Password-protected ZIP archives are common means of compressing and sharing sets of files—from sensitive documents to malware samples to even malicious files (i.e. phishing “invoices” in emails).
But, did you know it is possible for an encrypted ZIP file to have two correct passwords, with both producing the same outcome when the ZIP is extracted?
A ZIP file with two passwords
Arseniy Sharoglazov, a cybersecurity researcher at Positive Technologies shared over the weekend a simple experiment where he produced a password-protected ZIP file called x.zip.
The password Sharoglazov picked for encrypting his ZIP was a pun on the 1987 hit that’s become a popular tech meme:
But the researcher demonstrated that when extracting x.zip using a completely different password, he received no error messages.

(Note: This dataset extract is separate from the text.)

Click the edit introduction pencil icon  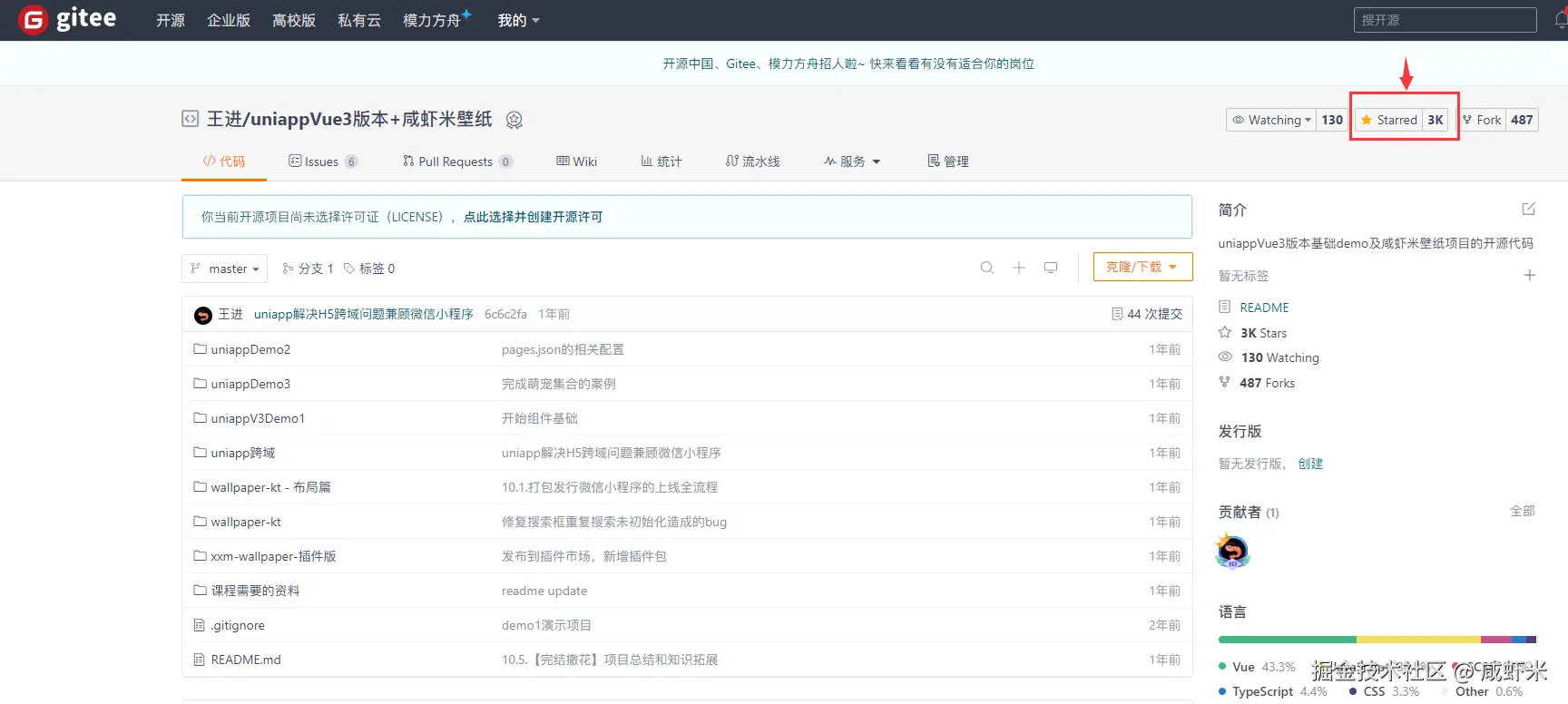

In fact, using the different password resulted in successful extraction of the ZIP, with original contents intact:
Like the researcher’s ZIP archive, ours was created with the aforementioned longer password, and with AES-256 encryption mode enabled.
While the ZIP was encrypted with the longer password, using either password extracted the archive successfully.
How’s this possible?
Responding to Sharoglazov’s demo, a curious reader, Rafa raised an important question, “How????”
Twitter user Unblvr seems to have figured out the mystery:
ZIP uses PBKDF2, which hashes the input if it’s too big. That hash (as raw bytes) becomes the actual password. Try to hash the first password with SHA1 and decode the hexdigest to ASCII… 🙂
— Unblvr (@Unblvr1) August 20, 2022
When producing password-protected ZIP archives with AES-256 mode enabled, the ZIP format uses the PBKDF2 algorithm and hashes the password provided by the user, if the password is too long. By too long, we mean longer than 64 bytes (characters), explains the researcher.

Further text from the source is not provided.